One out of eight women in the USA is a nurse. This includes me. Techinically I fall under the moniker of 'advanced practice nurse', but this is not revelant for now. My current job is in the community. I meet with people in their houses to address their health care needs. To qualify for this type of service, they need to be under some sort of government assistance. As such, they need to be poor. Thus, my patients are mostly minorities.
At the risk of stereotyping, I must say I enjoy the Asian Americans the most. They are very thankful for my visits. They offer tea. They offer cookies. They smile and are very polite. Their houses and persons are clean. They have an acute awareness of the mind body connection. That is to say, what they feel in terms of illness is linked to things unseen. Spirits, old age, ancestors miling about. And what they see as wellness is not always delivered by medications. In fact, they often do not take medications, even when prescribed. This is not a novel concept, lots of patients do not take their meds for various reasons. But the Asian Americans view meds as a foriegn concept.
Which is a complete 180 from the majority of Americans out there. I cannot count the number of young (20-45) year old patients on multiple medications. What I mean by multiple medications is twelve or more. That is not to say that all medications are bad, and the medication regime doesn't make sense for that patient. But fuck. When did we, as prescribers, start to lose our minds?
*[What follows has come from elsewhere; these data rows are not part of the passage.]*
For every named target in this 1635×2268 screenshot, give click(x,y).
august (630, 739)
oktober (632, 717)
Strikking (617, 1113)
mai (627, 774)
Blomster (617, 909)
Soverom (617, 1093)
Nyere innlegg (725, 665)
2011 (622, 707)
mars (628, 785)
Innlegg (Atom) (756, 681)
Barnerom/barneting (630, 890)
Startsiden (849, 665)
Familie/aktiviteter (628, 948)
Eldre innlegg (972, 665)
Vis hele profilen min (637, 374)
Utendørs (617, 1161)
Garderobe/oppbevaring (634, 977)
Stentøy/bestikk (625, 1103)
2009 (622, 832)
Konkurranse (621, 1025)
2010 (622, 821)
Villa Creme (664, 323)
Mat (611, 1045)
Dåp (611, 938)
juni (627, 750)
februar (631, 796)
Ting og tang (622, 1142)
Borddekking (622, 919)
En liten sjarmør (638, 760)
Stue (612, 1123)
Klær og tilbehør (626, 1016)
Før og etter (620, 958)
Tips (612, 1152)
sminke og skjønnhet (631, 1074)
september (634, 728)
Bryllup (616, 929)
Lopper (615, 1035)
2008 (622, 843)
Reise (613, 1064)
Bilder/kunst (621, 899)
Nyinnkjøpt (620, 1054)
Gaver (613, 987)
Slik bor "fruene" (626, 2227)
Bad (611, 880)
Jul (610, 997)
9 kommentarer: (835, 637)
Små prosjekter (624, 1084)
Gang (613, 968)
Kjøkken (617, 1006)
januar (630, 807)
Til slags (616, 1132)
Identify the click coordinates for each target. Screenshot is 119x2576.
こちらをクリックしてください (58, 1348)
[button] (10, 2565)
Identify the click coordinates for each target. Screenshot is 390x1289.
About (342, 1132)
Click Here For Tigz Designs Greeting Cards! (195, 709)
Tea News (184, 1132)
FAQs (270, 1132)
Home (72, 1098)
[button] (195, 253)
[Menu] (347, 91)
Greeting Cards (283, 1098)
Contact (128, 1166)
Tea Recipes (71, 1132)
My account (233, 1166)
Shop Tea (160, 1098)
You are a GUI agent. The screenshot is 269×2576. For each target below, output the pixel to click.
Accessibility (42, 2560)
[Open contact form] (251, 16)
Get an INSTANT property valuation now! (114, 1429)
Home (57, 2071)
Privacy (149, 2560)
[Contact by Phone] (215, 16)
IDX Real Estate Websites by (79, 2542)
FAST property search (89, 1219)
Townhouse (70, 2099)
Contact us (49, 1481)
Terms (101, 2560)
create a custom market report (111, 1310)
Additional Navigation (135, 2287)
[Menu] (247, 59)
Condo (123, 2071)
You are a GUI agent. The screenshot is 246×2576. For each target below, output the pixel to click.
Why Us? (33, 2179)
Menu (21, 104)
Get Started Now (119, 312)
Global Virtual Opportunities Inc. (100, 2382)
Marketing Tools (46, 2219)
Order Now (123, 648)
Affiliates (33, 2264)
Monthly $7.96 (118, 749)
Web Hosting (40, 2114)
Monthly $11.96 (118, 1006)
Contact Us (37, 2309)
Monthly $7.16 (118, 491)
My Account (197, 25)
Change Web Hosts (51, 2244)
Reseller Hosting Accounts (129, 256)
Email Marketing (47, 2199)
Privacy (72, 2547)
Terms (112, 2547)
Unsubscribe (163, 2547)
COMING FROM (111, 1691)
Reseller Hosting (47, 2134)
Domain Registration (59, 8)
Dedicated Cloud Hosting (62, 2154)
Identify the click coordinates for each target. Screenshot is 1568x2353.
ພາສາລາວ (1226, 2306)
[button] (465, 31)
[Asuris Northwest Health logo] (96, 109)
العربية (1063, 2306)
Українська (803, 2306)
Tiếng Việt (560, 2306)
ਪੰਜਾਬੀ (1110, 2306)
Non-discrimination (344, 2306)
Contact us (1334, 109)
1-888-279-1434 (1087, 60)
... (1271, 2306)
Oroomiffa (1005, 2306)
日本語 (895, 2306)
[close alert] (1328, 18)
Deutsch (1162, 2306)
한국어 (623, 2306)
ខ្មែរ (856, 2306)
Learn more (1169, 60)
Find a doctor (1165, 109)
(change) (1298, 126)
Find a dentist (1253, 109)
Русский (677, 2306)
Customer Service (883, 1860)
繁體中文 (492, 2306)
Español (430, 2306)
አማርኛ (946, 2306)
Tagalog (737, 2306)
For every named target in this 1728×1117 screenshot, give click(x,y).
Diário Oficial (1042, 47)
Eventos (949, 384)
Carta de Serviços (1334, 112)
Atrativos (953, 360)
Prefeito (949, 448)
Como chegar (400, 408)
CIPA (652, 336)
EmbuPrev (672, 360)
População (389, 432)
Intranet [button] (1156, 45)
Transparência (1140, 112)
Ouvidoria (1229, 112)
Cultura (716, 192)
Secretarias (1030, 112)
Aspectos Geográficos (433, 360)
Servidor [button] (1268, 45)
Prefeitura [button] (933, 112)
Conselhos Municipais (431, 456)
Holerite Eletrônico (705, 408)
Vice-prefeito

Wait, I lost my train of thought.
I also enjoy the Hispanic Americans. They also are thankful for my visits. They keep a clean house and person. It is nice to be appreciated. And welcomed. It cuts down on 85 % of the work for me. That it is to say I usually have to spend a large amount of time breaking down barriers. And this is understandable. I am a white woman coming into a ethnic enclave. I am part of a system that is not providing what they expect. I am asking all sort of personal and private questions. Questions they have answered before and yet nothing changes. They still are sick, even with the twelve pills.
I have been a nurse long enough to know that I am not responsible for taking on thier illness and letting them live and breathe inside me. I cannot be in the trenches because I am the provider. I lead them if they are willing. I sit beside them if they are not.
It is a balance I have achieved to avoid the burnout that affects most health care workers out there. This is my life, being a nurse. As much as being Mrs. Hall. It is a long term commitment which I hold dear. And I am not going any where.